Starting with the line in which "Image resolution: width=402" appears, give back every line exactly as written until the listing ends, excluding pictures.
◆ ◆ ◆ ◆ ◆
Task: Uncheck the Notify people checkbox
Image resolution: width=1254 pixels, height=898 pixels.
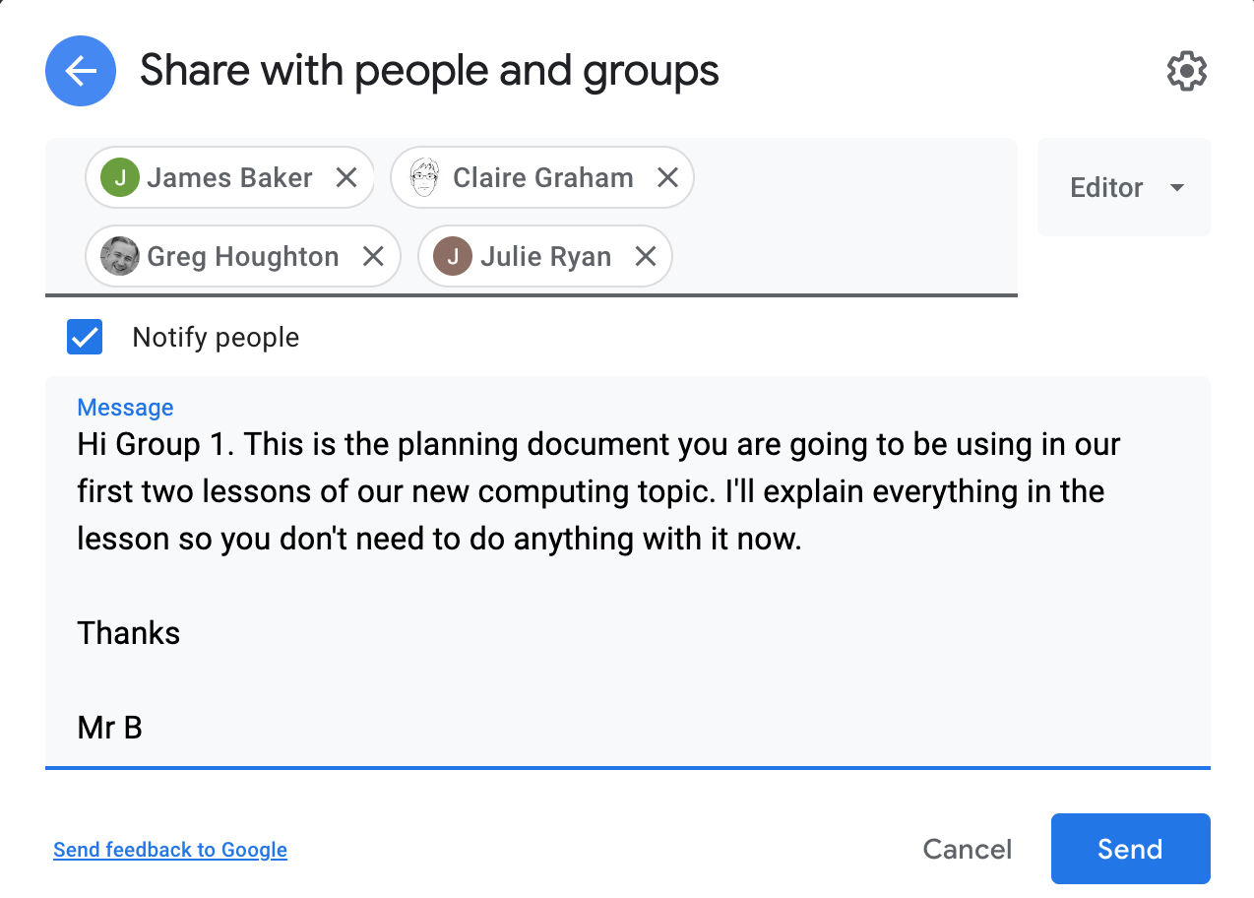Action: (85, 337)
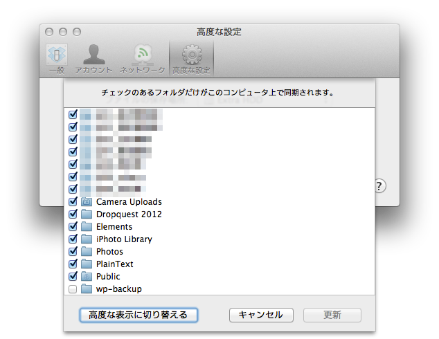
Task: Click the 更新 (Update) button
Action: pos(332,315)
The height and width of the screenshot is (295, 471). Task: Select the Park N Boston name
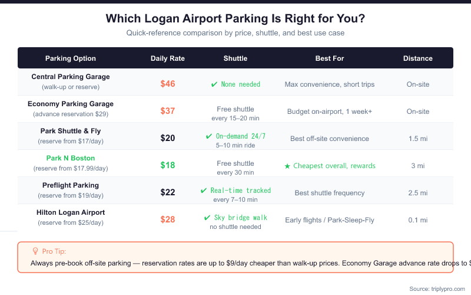pyautogui.click(x=71, y=158)

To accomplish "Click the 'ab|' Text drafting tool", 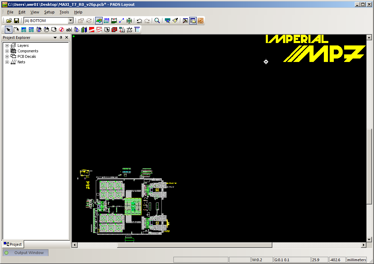I will [69, 30].
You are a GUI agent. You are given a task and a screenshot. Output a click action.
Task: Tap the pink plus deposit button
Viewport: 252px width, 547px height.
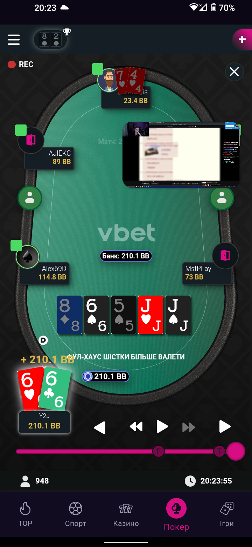(x=242, y=39)
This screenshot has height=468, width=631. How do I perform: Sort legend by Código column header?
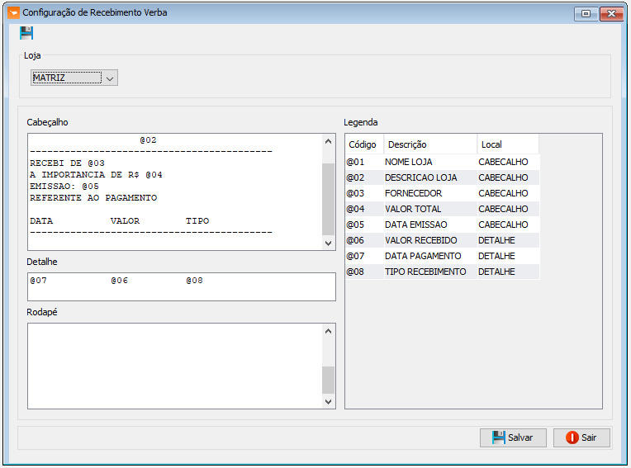[x=363, y=144]
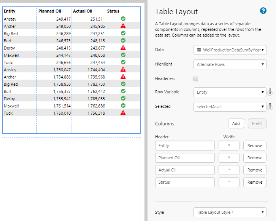Open the Row Variable Entity dropdown

[x=230, y=92]
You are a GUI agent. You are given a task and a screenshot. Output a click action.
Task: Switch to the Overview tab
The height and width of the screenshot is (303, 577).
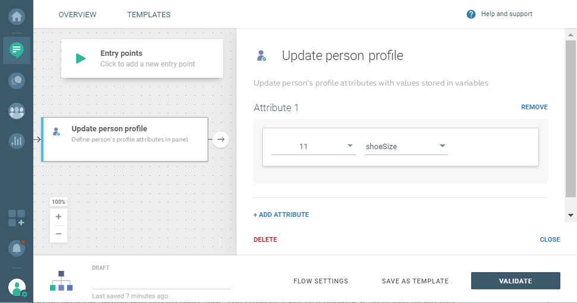[x=77, y=14]
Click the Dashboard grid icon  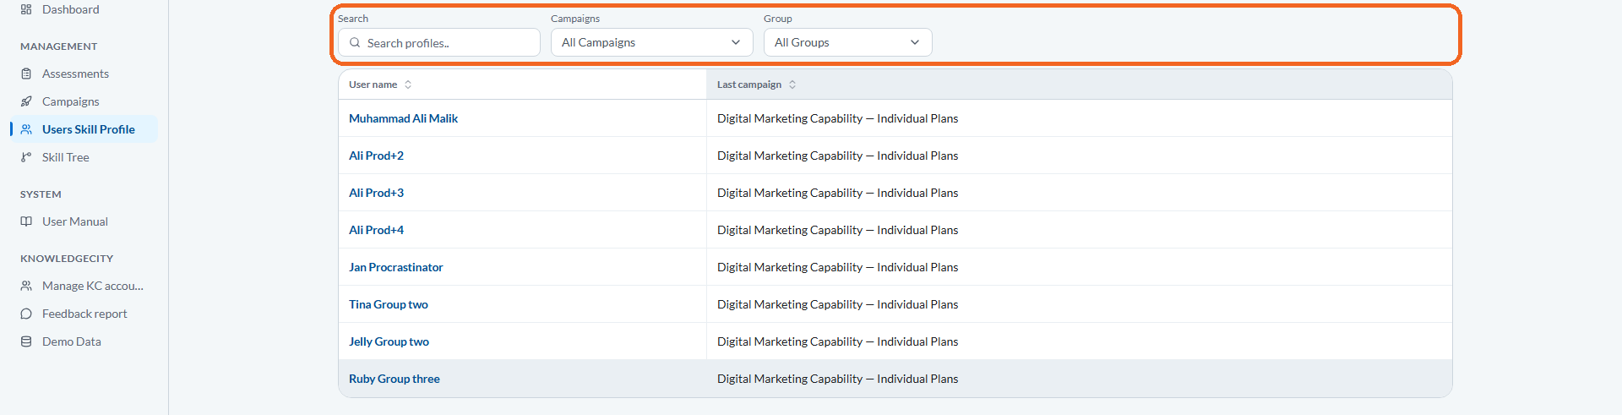[x=26, y=9]
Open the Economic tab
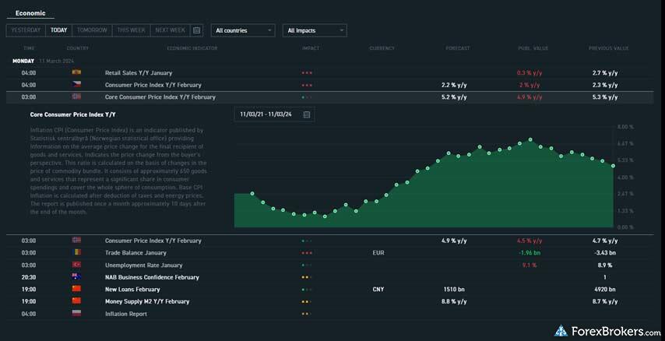The width and height of the screenshot is (665, 341). [x=30, y=13]
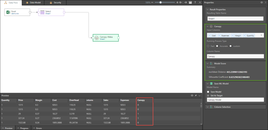Toggle the Properties panel eye icon
The image size is (268, 130).
[x=261, y=3]
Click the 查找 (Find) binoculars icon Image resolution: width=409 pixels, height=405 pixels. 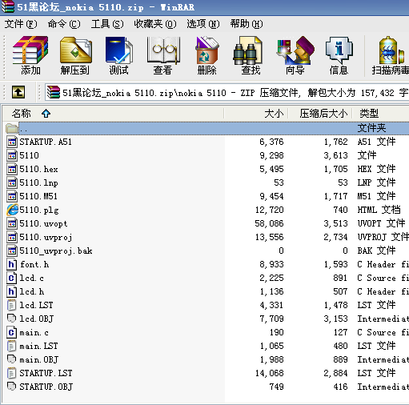pos(251,56)
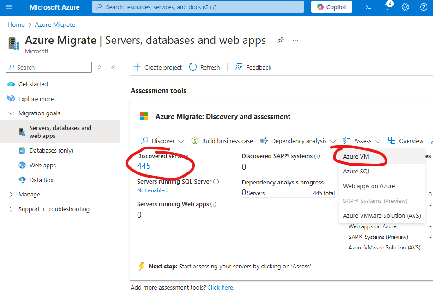Viewport: 433px width, 297px height.
Task: Open the more options ellipsis by title
Action: click(295, 40)
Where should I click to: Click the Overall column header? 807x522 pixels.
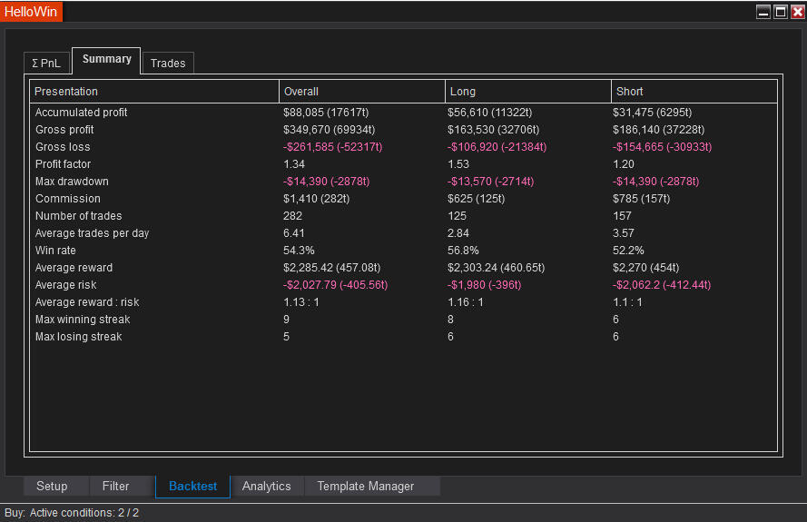[301, 92]
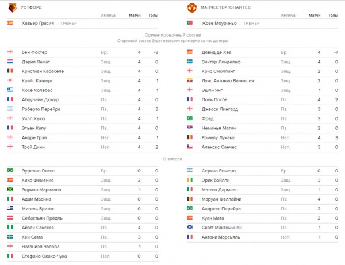Viewport: 345px width, 265px height.
Task: Click Spain flag beside Хавьер Грасия
Action: 10,22
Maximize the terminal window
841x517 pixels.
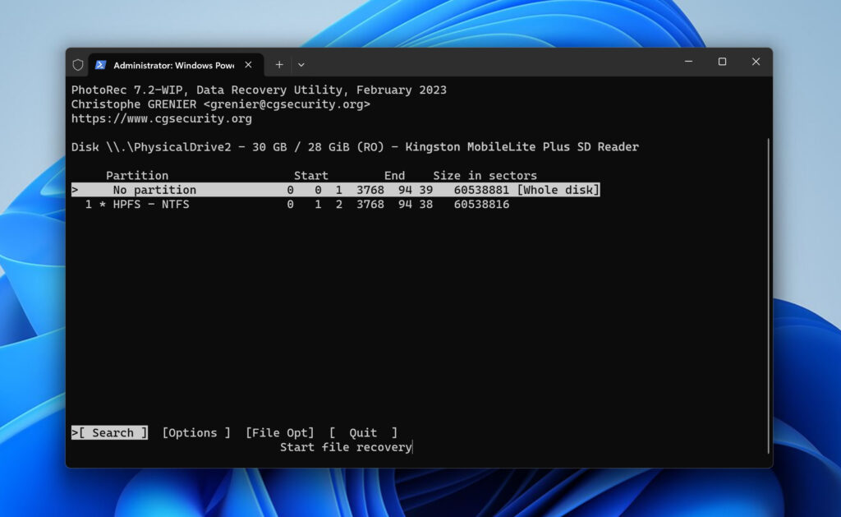tap(723, 62)
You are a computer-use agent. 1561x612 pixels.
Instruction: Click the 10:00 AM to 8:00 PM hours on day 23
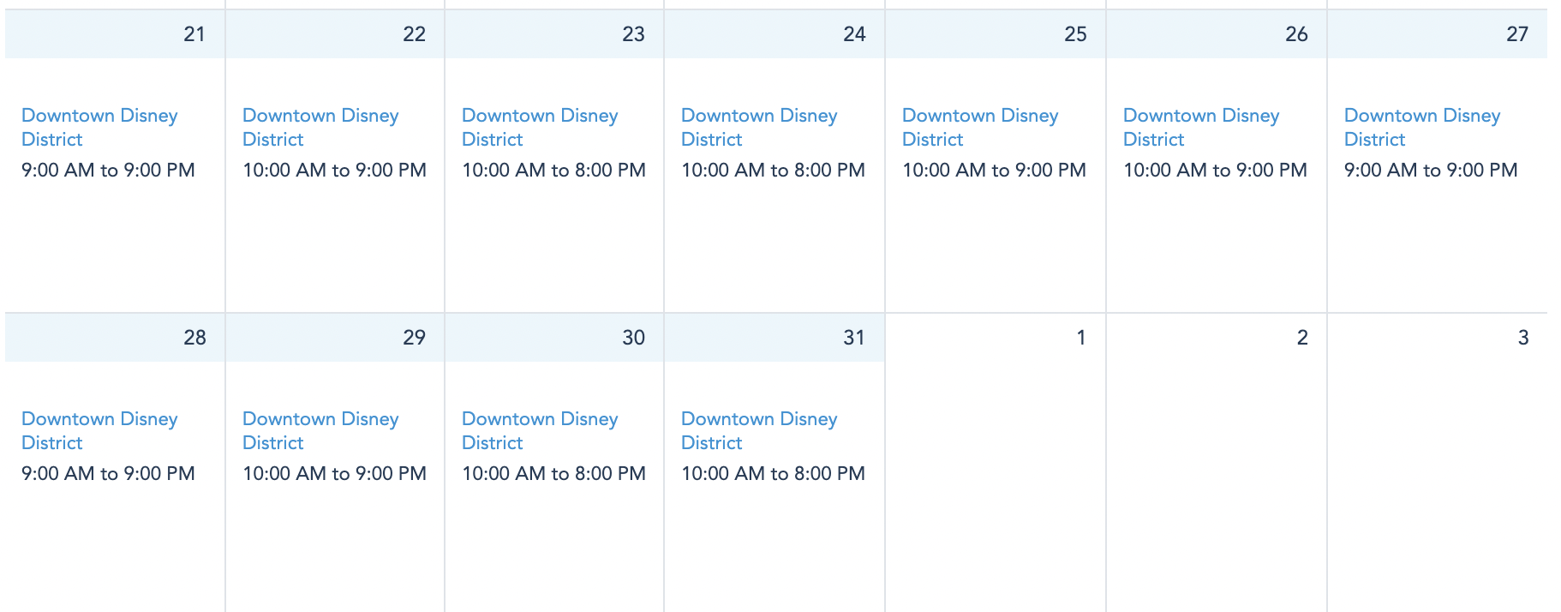pyautogui.click(x=553, y=171)
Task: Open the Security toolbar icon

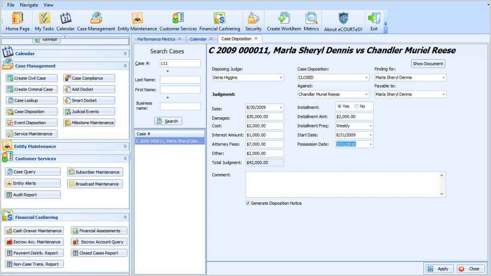Action: click(254, 18)

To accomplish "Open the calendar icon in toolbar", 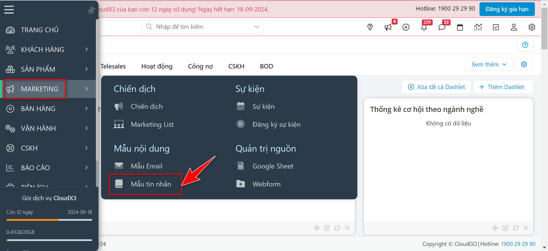I will click(x=460, y=27).
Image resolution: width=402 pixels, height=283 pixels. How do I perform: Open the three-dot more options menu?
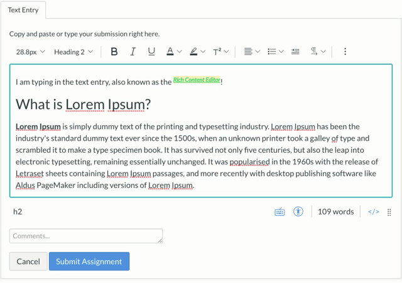pyautogui.click(x=345, y=52)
◆ ◆ ◆ ◆ ◆
### TASK RESPONSE
Image resolution: width=402 pixels, height=283 pixels. How do I perform: Open the three-dot more options menu?
pyautogui.click(x=345, y=52)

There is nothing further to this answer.